Exercise:
Would you reproduce the data below exactly, please, leaving out its images?
--
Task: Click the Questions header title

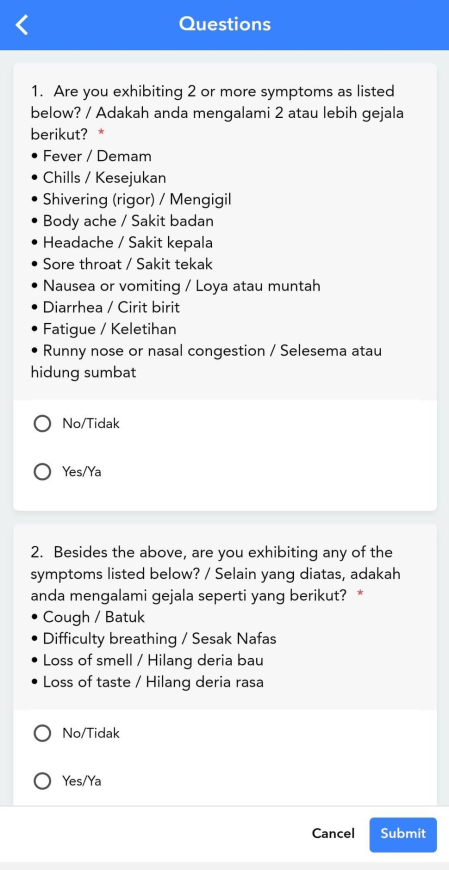Action: pyautogui.click(x=225, y=24)
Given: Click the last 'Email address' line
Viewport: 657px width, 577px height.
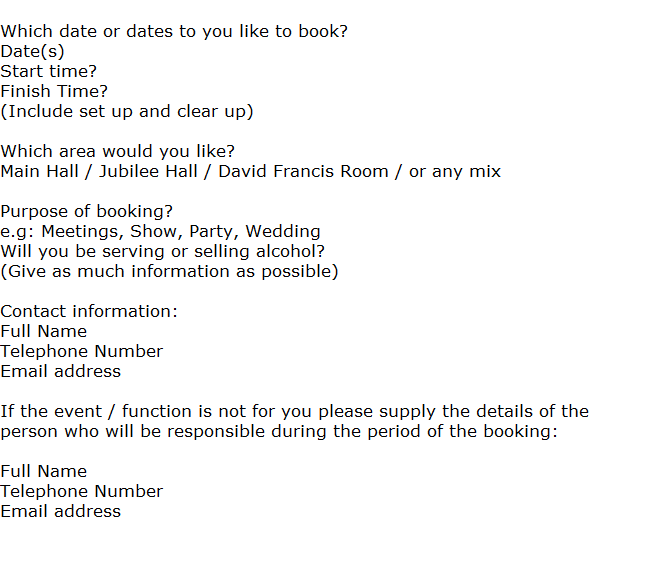Looking at the screenshot, I should tap(61, 511).
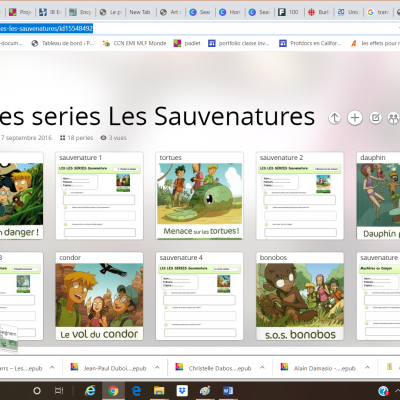The height and width of the screenshot is (400, 400).
Task: Switch to the Ency browser tab
Action: tap(81, 12)
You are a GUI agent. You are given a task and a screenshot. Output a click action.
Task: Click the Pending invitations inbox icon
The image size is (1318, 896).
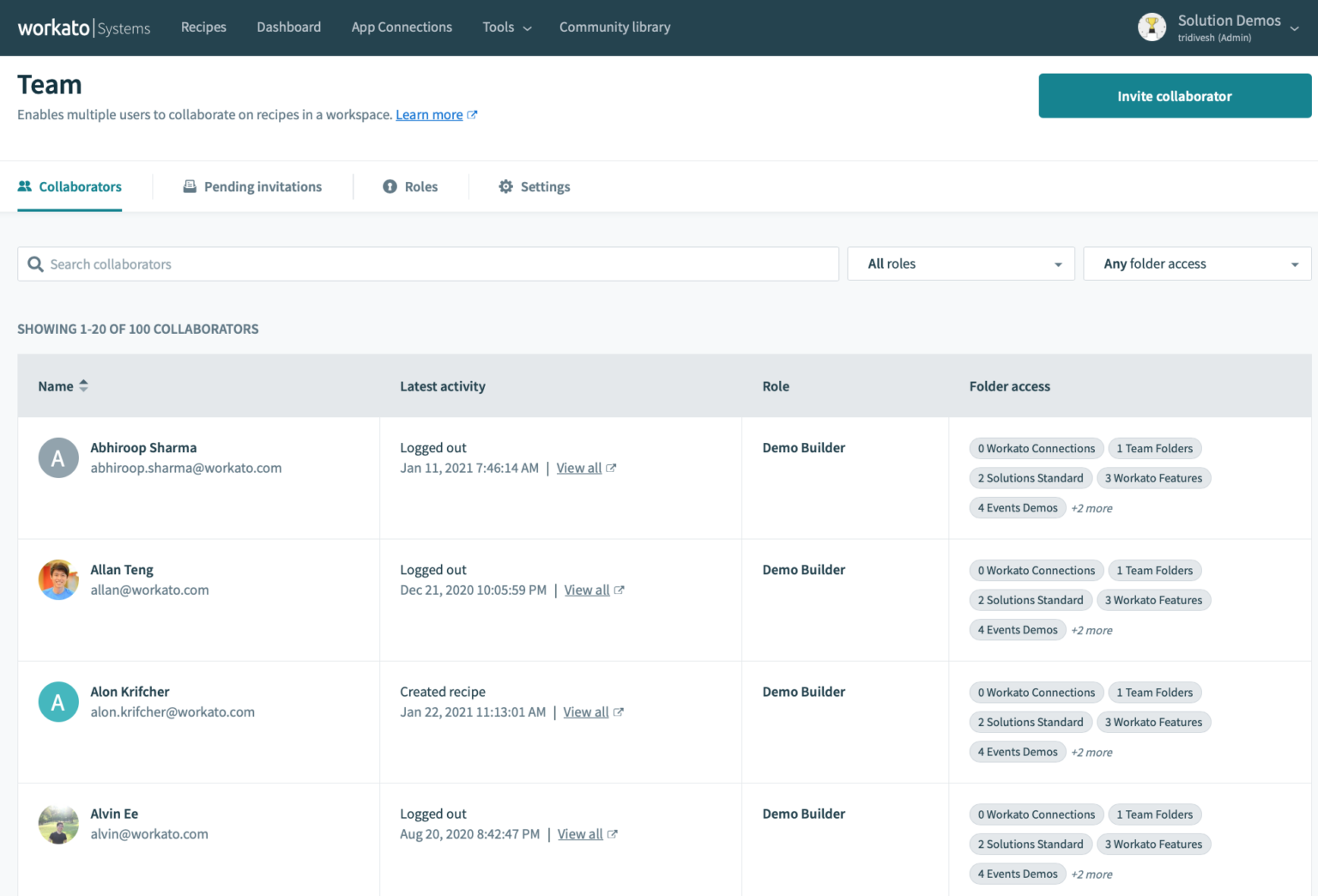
--
Response to the task:
Task: Click the Questions header title

Action: pyautogui.click(x=225, y=24)
Given: Click the last 'Email address' line
Viewport: 657px width, 577px height.
Looking at the screenshot, I should tap(61, 511).
The height and width of the screenshot is (400, 400).
Task: Switch to the Ency browser tab
Action: tap(81, 12)
You are a GUI agent. You are given a task and a screenshot. Output a click action.
Task: Click the Pending invitations inbox icon
The image size is (1318, 896).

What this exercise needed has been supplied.